LESETEXT:
Kommentar von Klaus Hillenbrand

Die Bundestags-Resolution ist nicht perfekt – dass sie sich an der IHRA-Definition von Antisemitismus orientiert, ist aber auf jeden Fall richtig.

Das Brandenburger Tor am Jahrestag der Novemberpogrome Foto: Andreas Friedrichs/imago

W as wurden da im Vorfeld für Befürchtungen laut: Die Meinungsfreiheit in Deutschland werde eingeschränkt, hieß es, und Kritik an der israelischen Regierung kriminalisiert. Künftig seien Zensurmaßnahmen zu befürchten, auch seien Einwanderer und Asylsuchende bedroht. Die Rede ist von der Antisemitismus-Resolution des Bundestags, die am Donnerstag verabschiedet wurde.

Doch nichts davon wird geschehen. Denn es handelt sich um keine Rechtsnorm, die da beschlossen worden ist, sondern um einen schlichten Appell. Das Parlament macht damit ein Jahr nach dem Terrorüberfall der Hamas auf Israel deutlich, dass es judenfeindliche Handlungen und Gedankengut in Deutschland strikt ablehnt. Mehr nicht. Aber auch nicht weniger.

Strittig ist an der Resolution vor allem, dass sie sich bei der Definition von Antisemitismus an der Auffassung der International Holocaust Remembrance Alliance (IHRA) orientiert, die israelbezogenen Hass mit einschließt und etwa die Behauptung, die Existenz Israels sei ein rassistisches Unterfangen, als judenfeindlich anprangert.

ARBEITSAUFTRÄGE:
1. Prüfe, ob die folgenden Aussagen mit dem Lesetext übereinstimmen, und beantworte jede mit Ja oder Nein samt den entscheidenden Worten aus dem Lesetext als wörtlichem Zitat: (a) Bei der Resolution handelt es sich um eine Rechtsnorm. (b) Die Resolution wurde am Donnerstag verabschiedet. (c) Der Kommentar bezeichnet die Resolution als perfekt.
2. Gib den Abschnitt des Lesetexts von „W as wurden“ bis „auch nicht weniger.“ erneut wieder und ersetze darin „Appell“ durch „Aufruf“.
3. Erkläre in ein bis drei Sätzen, warum laut Lesetext keine der im Vorfeld geäußerten Befürchtungen eintreten wird.

BEREITGESTELLTES MATERIAL:
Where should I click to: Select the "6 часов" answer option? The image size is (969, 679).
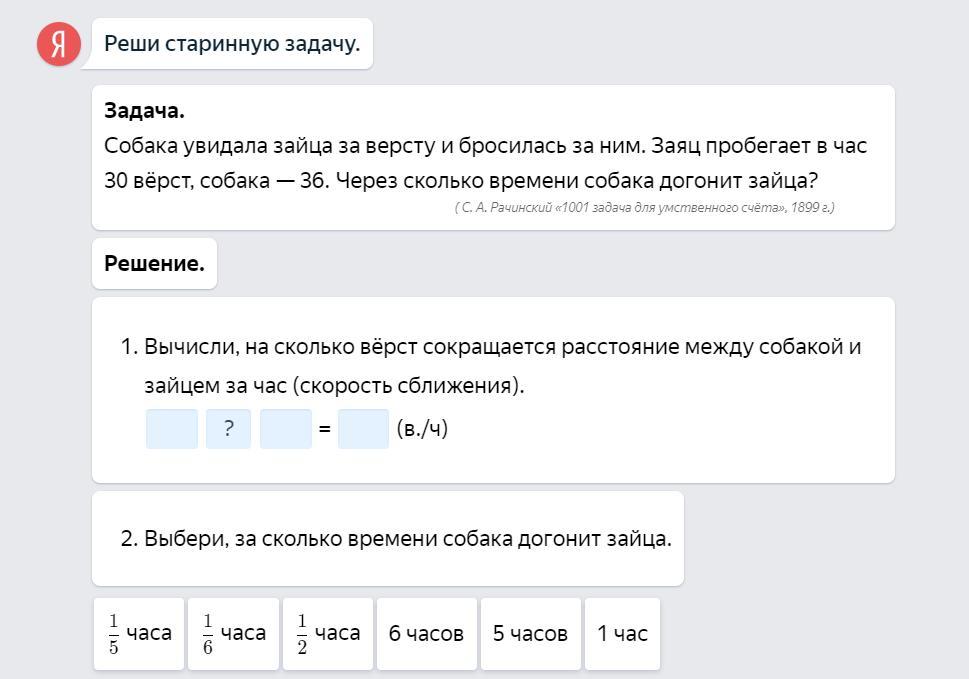click(426, 634)
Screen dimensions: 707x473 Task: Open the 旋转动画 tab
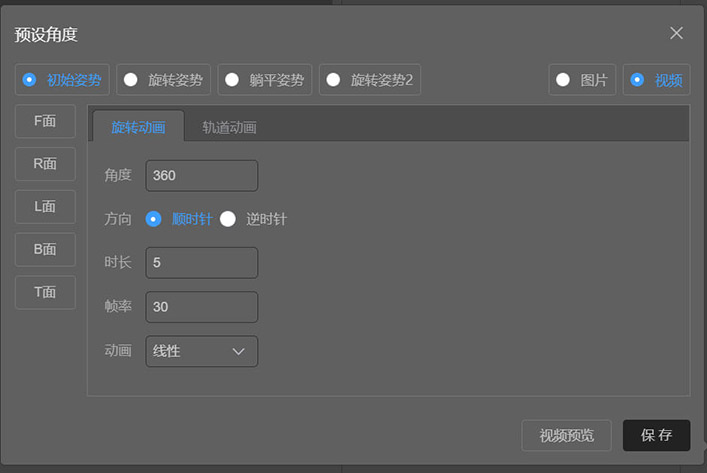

LÖSUNGEN:
1.
(a) Nein: „Denn es handelt sich um keine Rechtsnorm, die da beschlossen worden ist, sondern um einen schlichten Appell.“
(b) Ja: „die am Donnerstag verabschiedet wurde“
(c) Nein: „Die Bundestags-Resolution ist nicht perfekt“

2.
W as wurden da im Vorfeld für Befürchtungen laut: Die Meinungsfreiheit in Deutschland werde eingeschränkt, hieß es, und Kritik an der israelischen Regierung kriminalisiert. Künftig seien Zensurmaßnahmen zu befürchten, auch seien Einwanderer und Asylsuchende bedroht. Die Rede ist von der Antisemitismus-Resolution des Bundestags, die am Donnerstag verabschiedet wurde.

Doch nichts davon wird geschehen. Denn es handelt sich um keine Rechtsnorm, die da beschlossen worden ist, sondern um einen schlichten Aufruf. Das Parlament macht damit ein Jahr nach dem Terrorüberfall der Hamas auf Israel deutlich, dass es judenfeindliche Handlungen und Gedankengut in Deutschland strikt ablehnt. Mehr nicht. Aber auch nicht weniger.

3. Der Bundestag hat keine Rechtsnorm beschlossen, sondern nur einen schlichten Appell. Damit macht das Parlament lediglich deutlich, dass es judenfeindliche Handlungen und Gedankengut in Deutschland strikt ablehnt.